People here saying "well the second book is better"... should have qualified their praise for the first book a bit more because I'm rather disinclined to believe it.
The first book is what, 500 pages? That's too much time to spend reading crap. I was ready to give up about a third of the way through but people told me it got better so I carried on (and I foolishly assumed there must be some reason it run the Hugo). It did not get better.
I definitely feel like the series gets worse as it goes on. The first book is incredible though, so it's hard to really go up from there. IMO the first book in that series deserves every bit of accolade it gets and then some.
FYI, the first half of the second book is very slow and somewhat cringe at times. You just have to plow through because the back-half of the second book + the third book are a wild ride that's totally worth it.
Even the "neat" sci-fi ideas are often complete nonsense, such as the whole concept of sophons, which leverage a neat fringe idea of theoretical physics while running afoul of boring, well-established physics.
Isn't that true for basically all speculative sci-fi? The point to the form is to pick an idea with "enough plausibility" and extend it to an interesting implication. Not all "sci-fi" can be (or should be) 2001 or The Martian; Foundation and Dune are kinda good books too.
To various extents, yes, but it is easier to suspend one's disbelief about certain things than others. The main issue with sophons is that they routinely have to interact with quantities of energy that should annihilate them: when they are unfolded, for instance, they have to bear the impact of light all over their planet-spanning surface. They are "god-tier" technology, but only because they flaunt basic conservation of energy. I find it harder to suspend my disbelief about that than e.g. faster than light travel.
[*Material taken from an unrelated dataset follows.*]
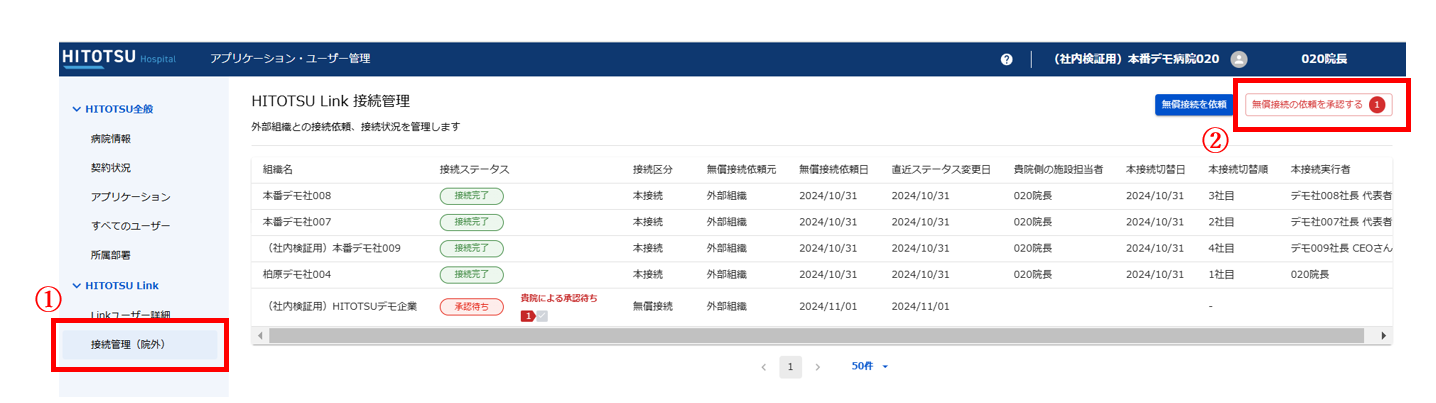Click the 無償接続を依頼 button
This screenshot has width=1436, height=403.
click(x=1194, y=104)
Foundation and Dune's premises are much tamer, and neither story collapses entirely if they turn out to be false.
Forget lightspeed: melding your body with worms give you first-person access to memories of your ancestors. Like, your ancestors who lived in Ancient Greece. And all others.
I like fantasy, and there's "believable fantasy" and "unbelievable fantasy". If you start saying the world has some unusual property X and then show the consequences of that, that's believable - maybe in the future there will be some technology, or physics, or whatever that show how a world with X could actually come to be, but it's the starting assumption of the work.
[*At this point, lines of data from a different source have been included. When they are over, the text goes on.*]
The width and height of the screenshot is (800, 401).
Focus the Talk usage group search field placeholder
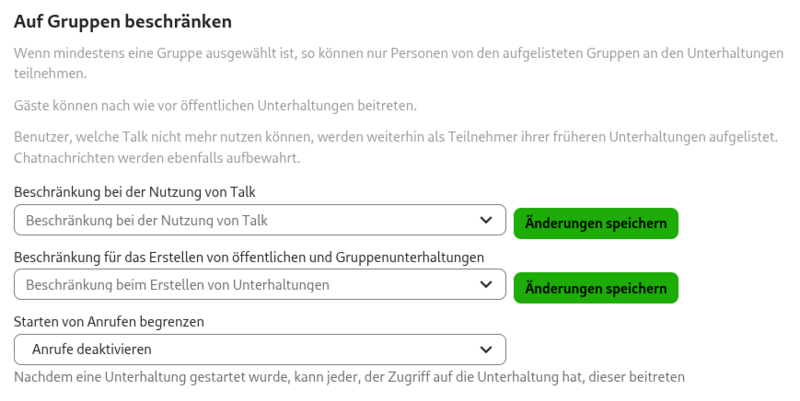[x=147, y=220]
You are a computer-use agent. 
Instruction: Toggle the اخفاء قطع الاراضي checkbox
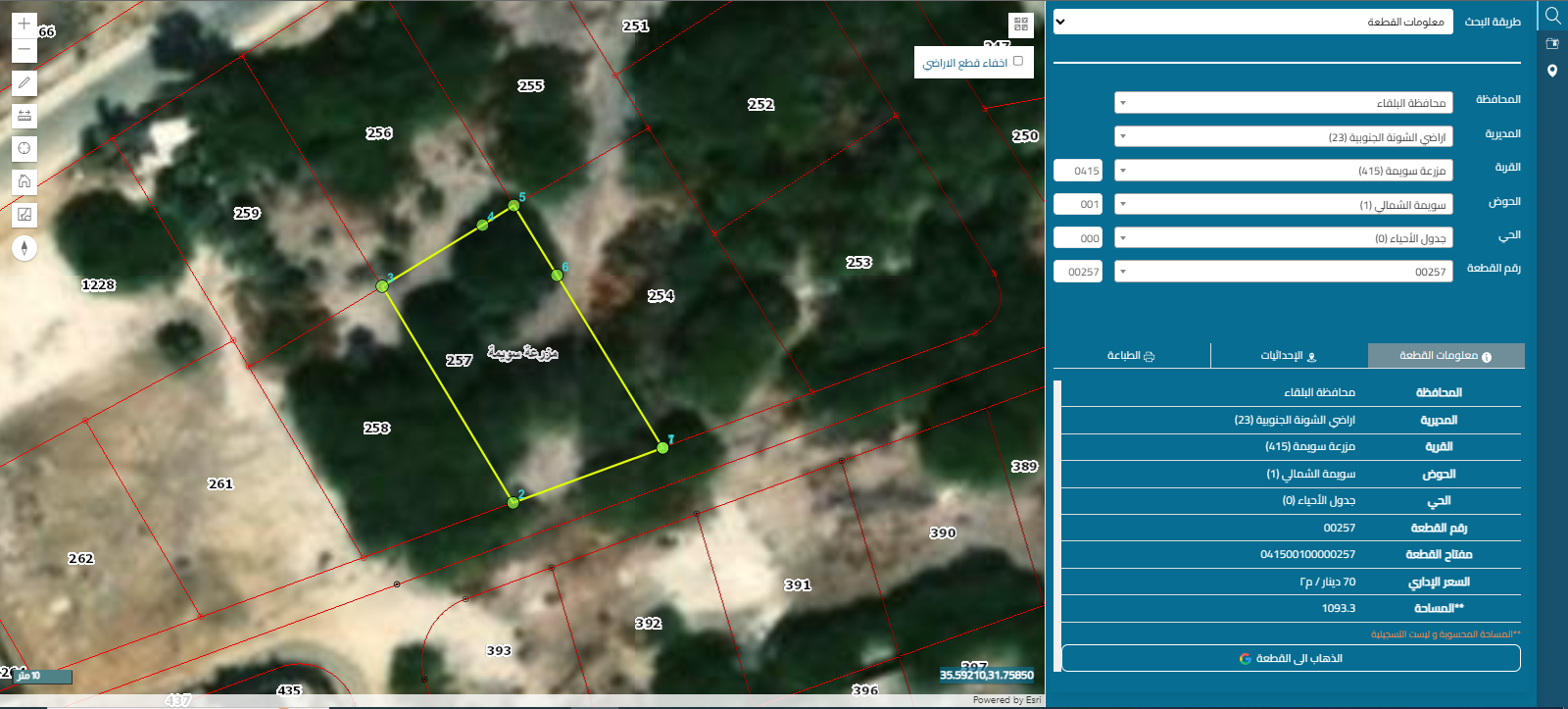point(1017,61)
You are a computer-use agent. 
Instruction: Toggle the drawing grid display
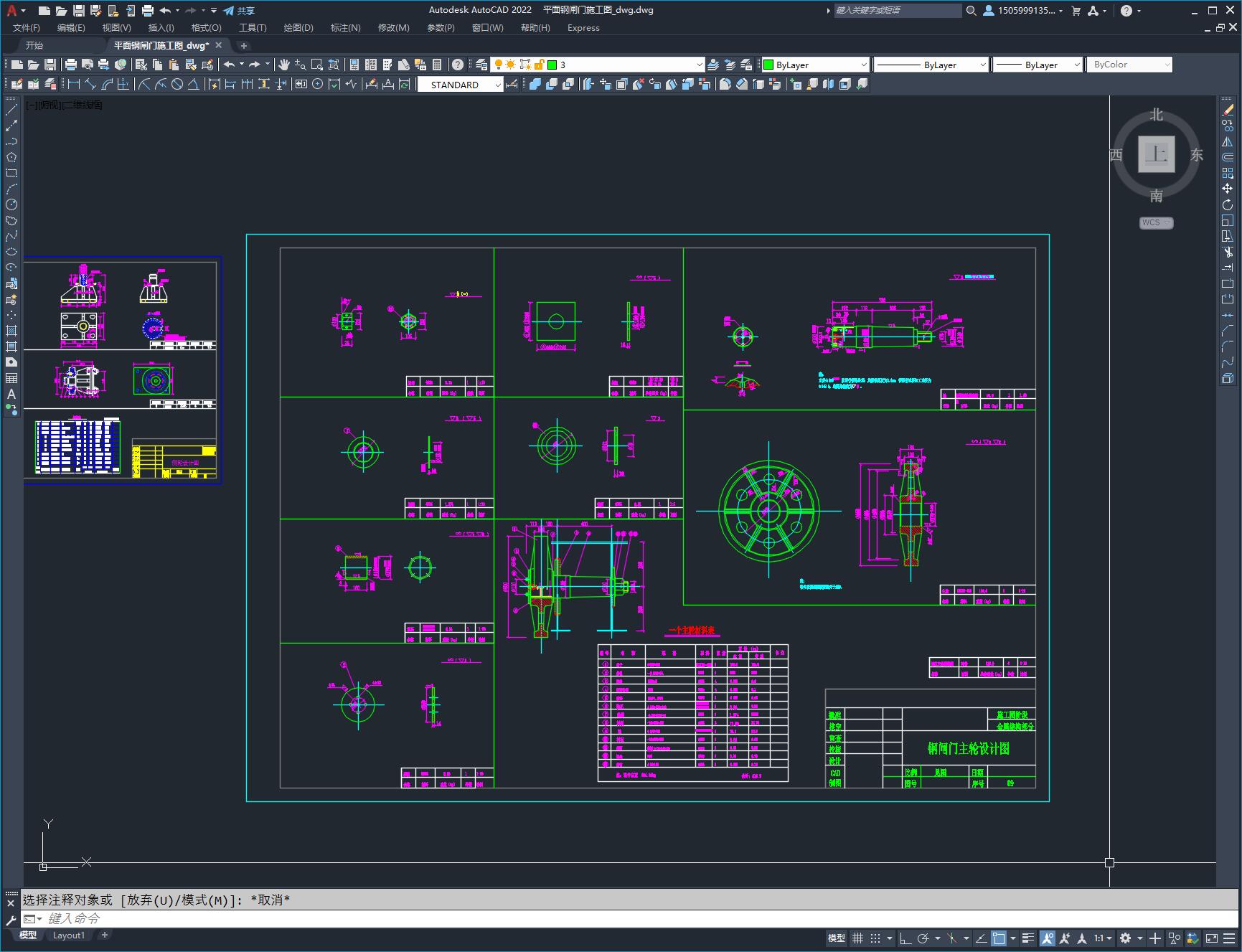tap(857, 938)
Dungeons and Dragons has magic, but it has a rule system, with some form of thermodynamics-y like stuff, internal consistency. Dune starts with some rules and largely doesn't violate them (and if it does, that makes it less kinda good).
I'm not talking about the inner structure, I'm talking about the part where they unfold a proton in such a way that it envelops their entire planet and blocks all incoming light from their sun, meaning that it is continuously absorbing quadrillions of watts of power, although it still has the mass of a proton. It's grotesque, like bouncing off asteroids with gold leaf, but what's telling to me is that I don't think the author thought about it at all.
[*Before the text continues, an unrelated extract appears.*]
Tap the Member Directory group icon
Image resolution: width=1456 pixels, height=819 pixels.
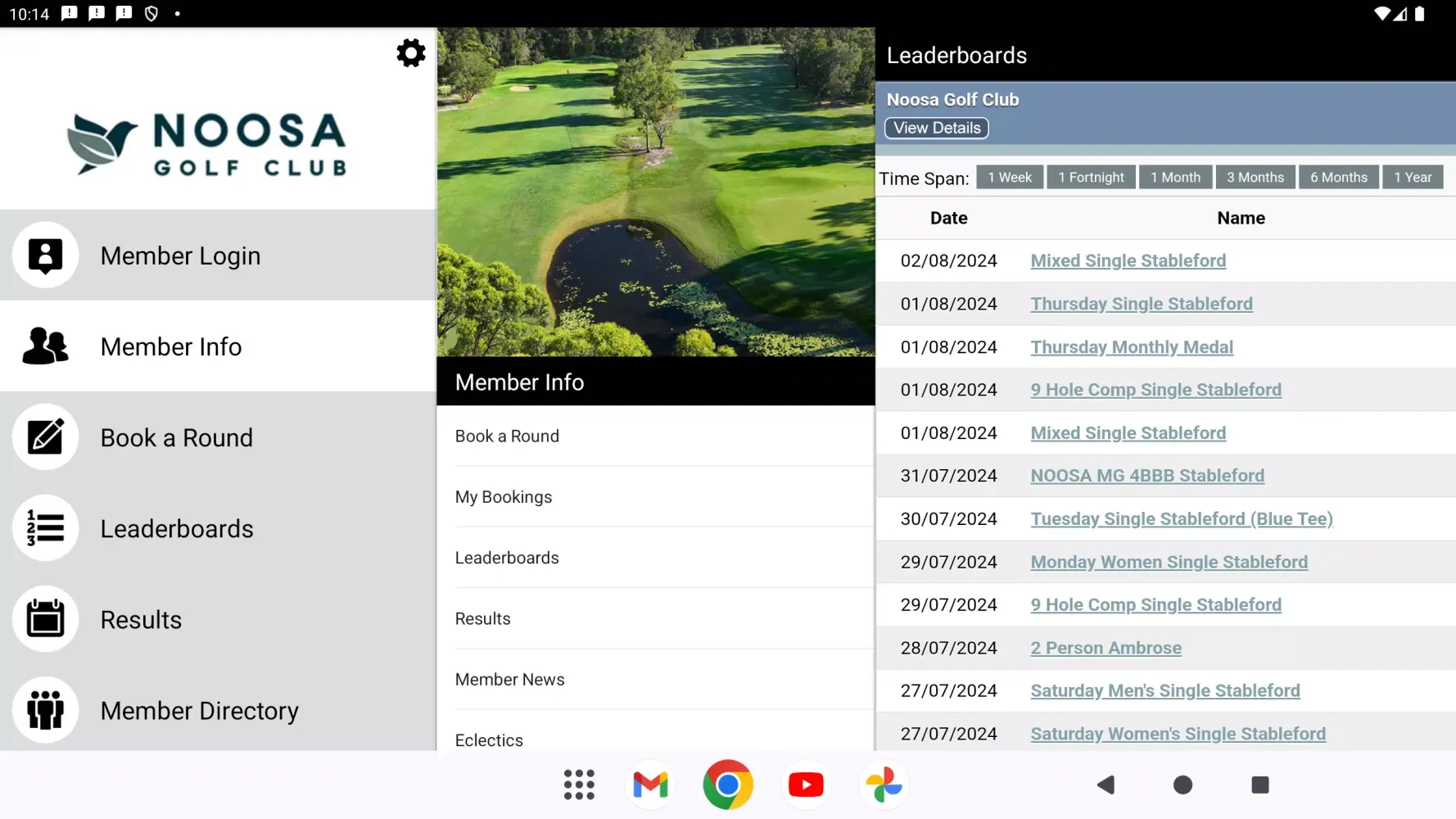pyautogui.click(x=46, y=710)
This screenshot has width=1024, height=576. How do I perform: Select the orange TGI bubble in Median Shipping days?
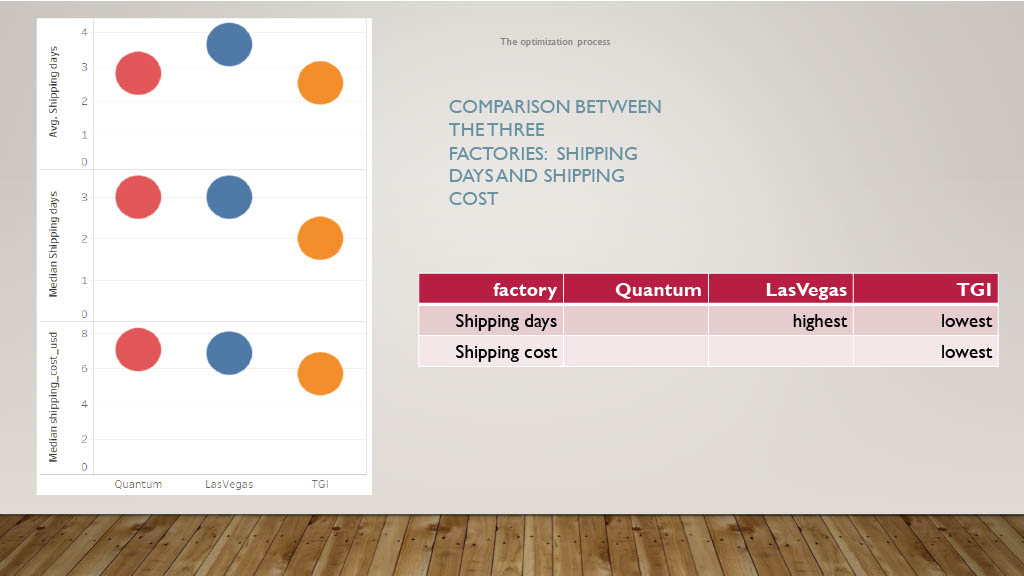point(320,238)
And then they send it off and control it remotely using quantum entanglement, except that entanglement, as far as we know, cannot be used to transmit information faster than light, let alone momentum. Furthermore, in order to be effective at anything, the sophon has to observe the world and transmit information back and forth, except that the capture and transmission of any nontrivial amount of information exceeds the mass energy of a proton by several orders of magnitude.
Yeah, I did enjoy the books, but the characters are not great and the prose pretty basic, the romances fall flat etc. But the more you go on the more interesting science fiction are brought up.
Overall I thought that these were some great and thought-provoking science function ideas wrapped up in an average to poor literary package.
The plot, prose, the characters, literally everything except a couple of really neat sci-fi ideas is comically poor.
So bad that you start to wonder if you accidentally rented 2007’s Transmorphers at Blockbuster instead of Transformers.